(Originally posted 2010-01-24.)
I’m beginning to look at performance data slightly differently these days…
As well as plotting things by Time Of Day (which our tools have done for 25 years) I’m beginning to plot things more directly with load. (Time Of Day is sort of code for With Load but not really – telling a story people can relate to more directly.)
The first instance of this "with load" approach was plotting CPU per Coupling Facility request (and also request Response Time) against request rate. That’s proved invaluable (as you will see in previous blog entries).
The second instance is what I want to talk about now…

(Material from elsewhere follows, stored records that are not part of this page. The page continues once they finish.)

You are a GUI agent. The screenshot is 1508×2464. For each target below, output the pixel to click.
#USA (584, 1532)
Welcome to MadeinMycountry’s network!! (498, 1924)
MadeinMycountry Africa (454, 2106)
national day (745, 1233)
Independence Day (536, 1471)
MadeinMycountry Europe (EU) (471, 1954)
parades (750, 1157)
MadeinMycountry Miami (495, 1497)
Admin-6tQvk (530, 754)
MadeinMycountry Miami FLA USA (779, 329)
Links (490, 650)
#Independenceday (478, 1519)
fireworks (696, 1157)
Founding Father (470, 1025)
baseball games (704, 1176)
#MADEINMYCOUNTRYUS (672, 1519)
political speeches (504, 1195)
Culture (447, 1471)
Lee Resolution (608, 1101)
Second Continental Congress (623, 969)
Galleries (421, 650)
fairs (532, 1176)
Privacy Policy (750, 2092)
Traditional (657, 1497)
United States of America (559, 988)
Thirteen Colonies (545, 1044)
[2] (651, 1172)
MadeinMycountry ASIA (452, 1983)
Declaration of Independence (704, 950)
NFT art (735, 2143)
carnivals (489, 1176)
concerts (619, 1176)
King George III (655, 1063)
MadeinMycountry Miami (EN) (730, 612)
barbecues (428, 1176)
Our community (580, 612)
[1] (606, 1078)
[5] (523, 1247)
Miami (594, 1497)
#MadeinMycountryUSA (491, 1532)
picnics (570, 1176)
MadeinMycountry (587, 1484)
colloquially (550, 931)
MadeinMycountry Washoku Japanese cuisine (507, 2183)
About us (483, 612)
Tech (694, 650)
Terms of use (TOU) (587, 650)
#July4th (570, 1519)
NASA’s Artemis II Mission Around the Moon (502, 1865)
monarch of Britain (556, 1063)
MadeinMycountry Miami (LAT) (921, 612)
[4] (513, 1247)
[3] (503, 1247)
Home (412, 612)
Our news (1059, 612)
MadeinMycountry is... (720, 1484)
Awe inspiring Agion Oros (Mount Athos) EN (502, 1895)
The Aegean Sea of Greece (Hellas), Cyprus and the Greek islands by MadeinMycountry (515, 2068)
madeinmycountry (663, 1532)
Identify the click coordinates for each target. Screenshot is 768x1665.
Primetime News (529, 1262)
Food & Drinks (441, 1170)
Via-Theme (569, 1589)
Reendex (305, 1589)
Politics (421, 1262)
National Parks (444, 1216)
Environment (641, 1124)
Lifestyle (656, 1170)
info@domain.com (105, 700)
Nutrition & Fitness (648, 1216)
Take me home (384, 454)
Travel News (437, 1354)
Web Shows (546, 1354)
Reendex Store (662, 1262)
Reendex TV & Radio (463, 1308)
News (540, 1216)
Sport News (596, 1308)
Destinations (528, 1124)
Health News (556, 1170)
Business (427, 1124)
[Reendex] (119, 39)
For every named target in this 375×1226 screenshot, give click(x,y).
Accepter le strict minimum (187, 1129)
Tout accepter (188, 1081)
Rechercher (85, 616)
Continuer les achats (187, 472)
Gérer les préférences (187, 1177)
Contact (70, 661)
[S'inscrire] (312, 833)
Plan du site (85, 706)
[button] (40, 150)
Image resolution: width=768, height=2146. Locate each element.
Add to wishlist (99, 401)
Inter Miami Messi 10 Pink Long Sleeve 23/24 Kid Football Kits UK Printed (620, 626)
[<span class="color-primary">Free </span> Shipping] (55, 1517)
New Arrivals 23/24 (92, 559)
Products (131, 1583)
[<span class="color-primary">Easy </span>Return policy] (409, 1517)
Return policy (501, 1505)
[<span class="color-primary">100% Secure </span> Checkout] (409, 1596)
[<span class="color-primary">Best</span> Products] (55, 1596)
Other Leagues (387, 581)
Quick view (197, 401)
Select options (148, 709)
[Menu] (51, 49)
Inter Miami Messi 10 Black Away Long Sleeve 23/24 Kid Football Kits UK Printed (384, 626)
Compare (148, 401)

I plotted – for a single Service Class Period – velocity against CPU consumed. As it happens I had 200 data points, ranging from almost no CPU to 7 engines or so. CPU consumed is on the x axis and velocity is on the y axis. One further wrinkle: Each day was plotted as a differently coloured set of points (with different marker styles as well), enabling me to compare one day against another.
I’m not going to share the graph with you – as it really would be abusing customer confidence. But suffice it to say it was interesting…
As you go from no workload all the way up to 2n engines the following happens: The velocity starts out low and rapidly rises to well above the goal velocity, staying there until n engines’ worth of CPU. Then it steadily but slowly declines to well below the goal velocity. At the highest levels of utilisation the velocity achieved is about 20% of the goal. These highest levels of utilisation, though, appear to be "on the curve" – albeit outliers in x value terms. I think that’s an interesting dynamic that says at some point the achievement drops off and can’t be sustained at or near the goal level.
The second thing that I noticed was that the points get more widely distributed as utilisation increases – most notably around the point where the velocity starts to drop. It’s a most beautiful broadening out. So we get into a position of unstable velocity. Again not a good thing.
Finally, let’s consider the days themselves. It turns out they’re all pretty much alike, with two exceptions: All the "2n engine" outliers are from one day – a problem day. Also, on the part of the curve where the velocity is dropping away the "problem day" data points are spread both above and below the others. Again we’re getting instability of outcome.
I really wish I could share this prototype chart with you – it’s got truly beautiful structure. I’m going to "hand create" such a chart a few more times with different customers’ data and then "shrink wrap" it into my analysis code. If you get to see it I think you’ll like it. It could rapidly grow to be my new favourite rhetorical device. 🙂
Of course the above only works for Velocity-based Service Class Periods but I’m sure I could dream up obvious analogue for the other goal types. (PI might be the unifying concept but it doesn’t, in my view, pass the "keep it real" test, not that Velocity is that connected to delivered reality anyway.)
And I share it with you in case it’s something you’d like to experiment with.